Meu corpo feminino é político

Por tradição, após nossas aulas no PPGECT tomamos uma cerveja. Foi no Iega que minhas amizades mais profundas nasceram. Aprendi, na experiência de dias frios em Floripa, que o espaço de convivência fora da Universidade é mais importante do que o que fica para dentro de seus muros. 
E estávamos ali, após a aula da disciplina condensada, naquele bar que nem existia na época em que era doutoranda, falando sobre nós,  mulheres, e nossas experiências em relacionamentos com homens.
Nesse ambiente a gente pode falar alto, pode rir alto e pode falar sobre assuntos que geralmente não ousamos nem tocar quando dentro da universidade.
Conversávamos sobre sermos obrigadas a ceder nossos corpos para o prazer do homem. Todas nós (estávamos em seis) já tínhamos sido estupradas por nossos ex-companheiros. Sim, o termo correto é estupro. Quando fazemos sexo sem consentimento, mesmo quando a gente gosta do cara, é estupro. 
O único homem que estava conosco ficou estupefato. Eram 3 gerações de mulheres dizendo que haviam sido violentadas sexualmente por seus parceiros. 
Aprendemos que nosso corpo deve ser fonte de prazer do outro, do homem inseguro, do homem que tem desejo em momentos em que estamos secas por razões estritamente hormonais. Esse homem abusa dos nossos corpos quando sabe que temos qualquer vínculo emocional, manipula nossa mente e se apodera da nossa carne. 
Uma de nós disse que sua avó era violentada pelo avô e que sua mãe presenciava a tudo. Como nós,  mulheres, mães podemos romper com essa cultura? 
Acho que falando. 
Se a gente expõe abertamente o que já vivenciou a outra se reconhece e te acolhe. Mesmo quando ela não diz nada. Um olhar ou o silêncio já são atos de solidariedade.
Lemos na disciplina autoras e autores que falam da decolonialidade do Ser. Das diversas formas de violência, de anulação do outro, de relações de poder que passam pela anulação de identidades. 
Há séculos homens dispõem sobre os corpos de mulheres da forma como bem entendem. Éramos meras reprodutoras, depois um outro tipo de mão de obra e hoje acumulamos funções que nos esgotam física e emocionalmente. 

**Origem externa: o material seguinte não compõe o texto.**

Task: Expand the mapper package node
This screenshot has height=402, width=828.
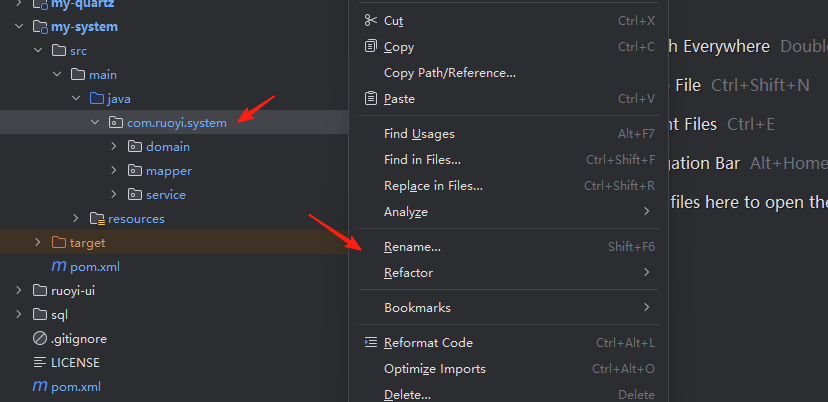Action: [114, 170]
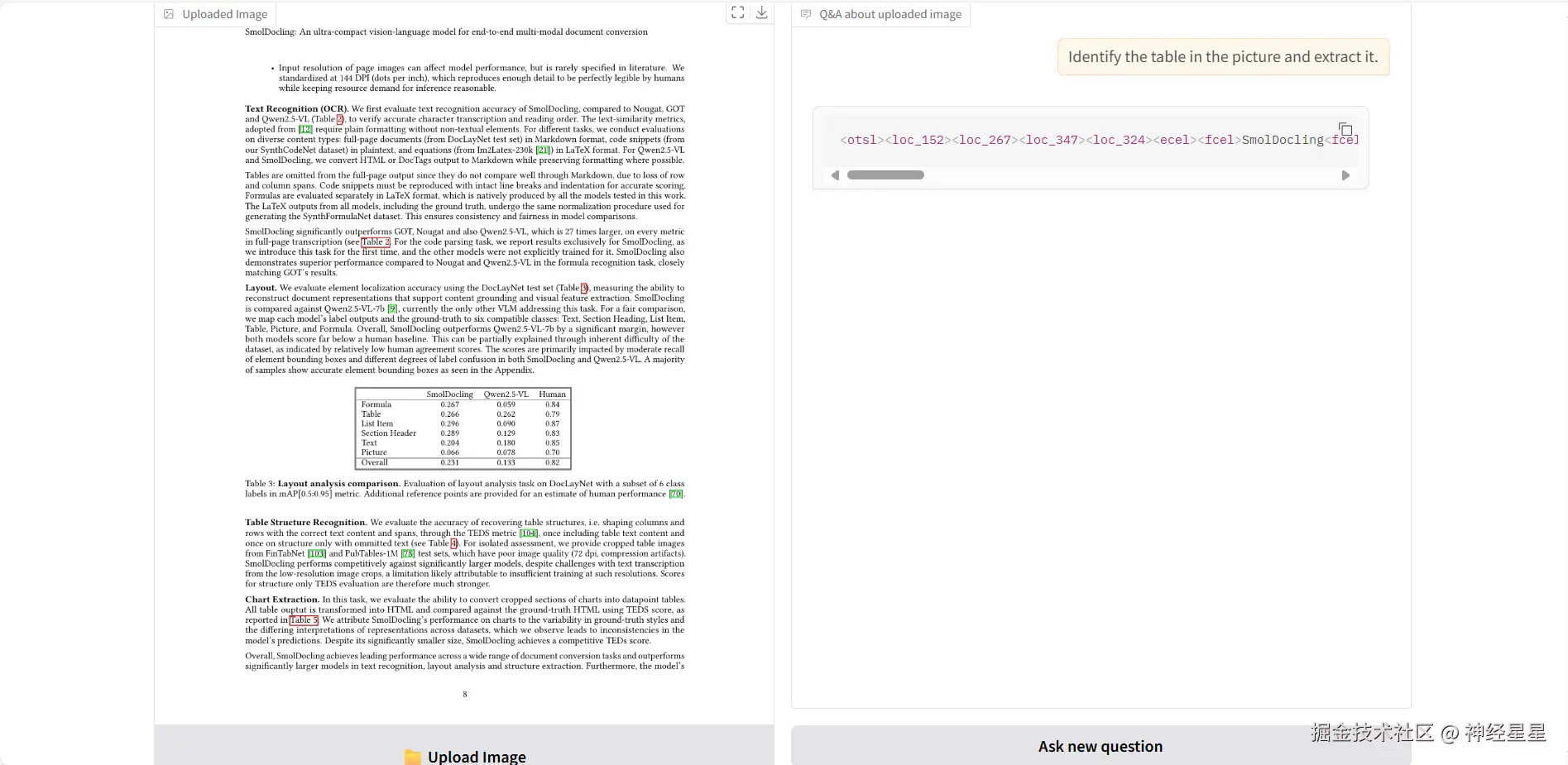This screenshot has width=1568, height=765.
Task: Click the 'Identify the table' message bubble
Action: pyautogui.click(x=1222, y=57)
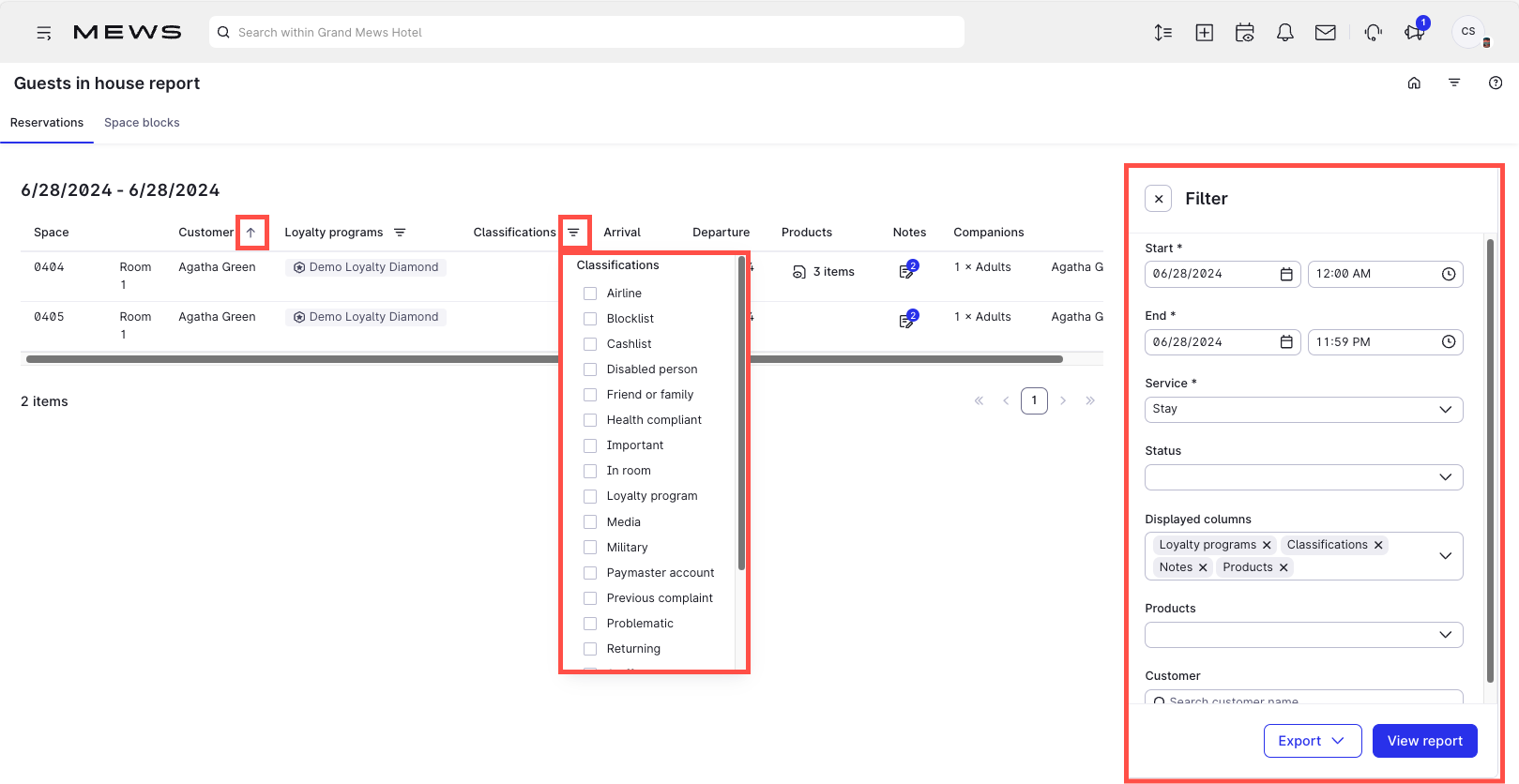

O olhar decolonial nos ajuda a compreender geopoliticamente (usando aqui Maldonado-Torres) esse histórico de exploração e invasão de nossos corpos femininos. A mim, permitiu olhar para corpos femininos (não apenas de mulheres nascidas assim, mas também construídos) de uma outra forma. Entendi o que a expressão "corpo político" significa em um país como o nosso, em uma história que foi forjada às custas de estupros de mulheres indígenas e de mulheres negras escravizadas. 
Meu corpo político passou a reconhecer comportamentos e a desnaturalizar alguns padrões entranhados em mim. Tive vontade de falar com outras mulheres (e homens também!) sobre as várias violências que já sofri e que sei que muitas de minhas amigas também sofreram.
É na escuta, no afeto cotidiano, que conseguimos superar essas violências e nos fortalecemos para falar com nossas filhas, nossas sobrinhas e estudantes. Falar é importante! Não podemos nos calar. Não seremos mais interrompidas.